I edit shell scripts, config files, and a host of other non-.rb files all the time in RubyMine, for example. Many of the features, particularly the code navigation, that you demo on your site are available in JetBrains IDEs.

(ps: your demos are awesome - great resource.)

It looks like you do a lot of C/C++ systems programming. That's one area where I would recommend trying emacs or vi before an IDE. The language and editors have grown together over 30+ years. That's not the case for things like Rails and Java.


> I edit shell scripts, config files, and a host of other non-.rb files all the time in RubyMine, for example. Many of the features, particularly the code navigation, that you demo on your site are available in JetBrains IDEs.
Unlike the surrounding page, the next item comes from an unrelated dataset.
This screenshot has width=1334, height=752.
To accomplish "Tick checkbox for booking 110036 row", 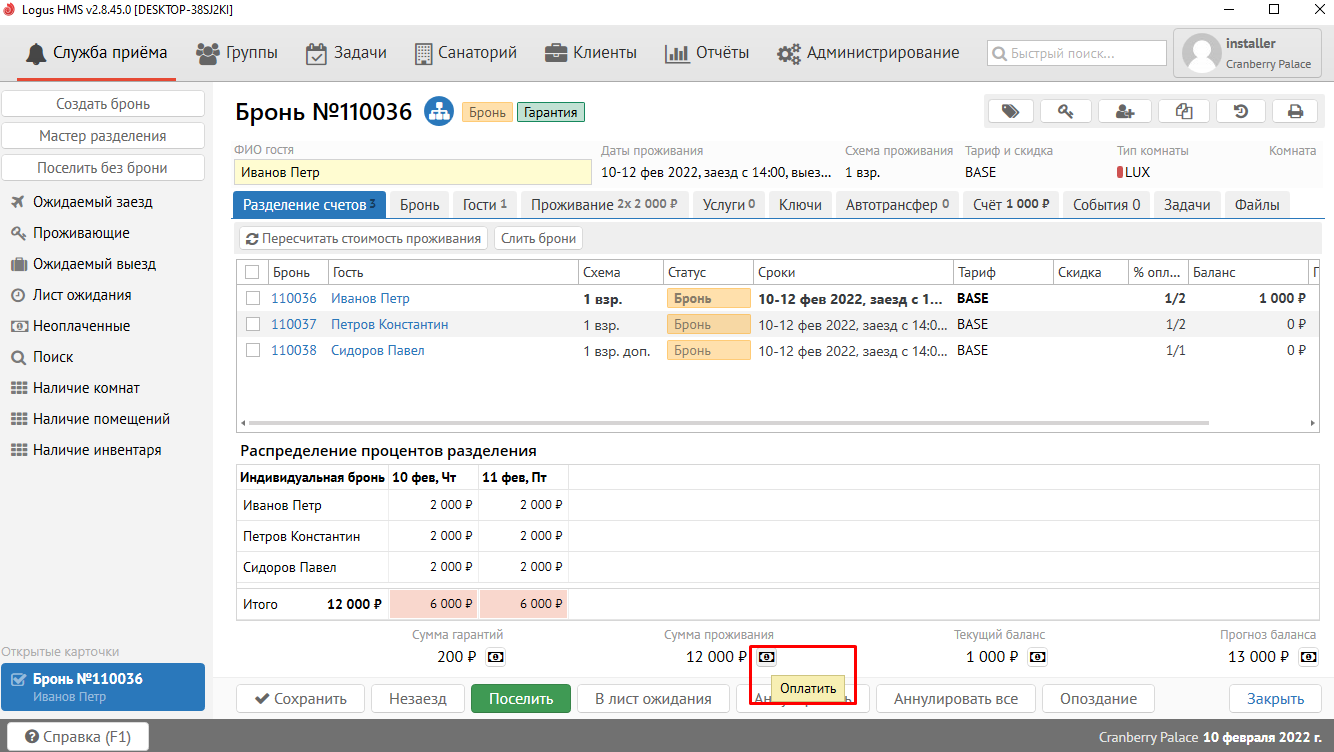I will (253, 298).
Is it available for shell scripts? When I write shell scripts in Emacs, press TAB and it shows me a list of available shell commands in my editing file. You can also jump around function/variable definitions in your shell scripts.

> (ps: your demos are awesome - great resource.)

Thanks :)

> That's one area where I would recommend trying emacs or vi before an IDE

Well, Emacs is also an IDE of its own language, Emacs Lisp. You have code navigation/completion, functional debugger, profiler and byte compiler all it one. Emacs is not merely an editor, it's an environment for people write programs to run in it. That's why you see IDE features in the demos I posted there. And those demos shows that Emacs also evolves itself over 30 years.

And for dynamic language, Cider for Clojure https://github.com/clojure-emacs/cider can compete with any Clojure IDE. In fact, I don't see anything better.


> Is it available for shell scripts?

Tab complete and jump to definitions are available in shell scripts.

> Well, Emacs is also an IDE of its own language, Emacs Lisp.

IntelliJ is too :) although I will say that I'd rather write editor extensions in Lisp over Java.

I also used to think only emacs had this stuff but since switching to JetBrains IDEs a couple years ago, I've been pleasantly surprised.